25-50-100 Years Ago
Aspen Times Weekly
Aspen, CO Colorado
The Aspen Democrat-Times offered its take on the outcome of the 1910 election, when, as now, Democrats struggled at the polls. The newspaper reported:
For the first time in years, the Democratic party in this county yesterday lost a majority of its county candidates.
Is it because the Democratic party has grown too confident that it had old Pitkin County by the umbilical just as long as it desired, and because it was too well satisfied with its own past prowess?

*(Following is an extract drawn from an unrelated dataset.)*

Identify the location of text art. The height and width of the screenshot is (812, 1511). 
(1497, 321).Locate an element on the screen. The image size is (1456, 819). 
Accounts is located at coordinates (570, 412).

The Democrats have forgotten the ladies in the conduct of their conventions this year and also apparently they forgot the farming members down the valley. At the first convention, a farmer wasn’t even mentioned as a delegate to the state convention and that state delegation was composed largely of officeholders.
Of course, these are small things, but the cut the ice, apparently!
Glider planes are a common sight at the Aspen-Pitkin County Airport these days. Fifty years ago, “soaring” was a new idea at the airport. The Aspen Times reported:
Soaring, one of the country’s fastest growing sports, and the possibility of bringing it to Aspen, will be discussed at a public meeting next Tuesday, Nov. 15.
Called by Bob Sommers and Mel Hoaglund, co-owners of Aero-Tec, the firm responsible for the management of the Aspen Air Port, the session will be held in the Bamboo room of the Hotel Jerome. It will start at 8 p.m.
During the meeting, Sommers and Hoaglund will explain their plans to purchase a training sailplane. It is their intention to start a soaring school and camp in this area next year, the two flyers announced. …
According to Sommers, the Aspen area should prove ideal for soaring. “It has a great many wind currents, which if utilized correctly, will provide lots of sport,” he explained.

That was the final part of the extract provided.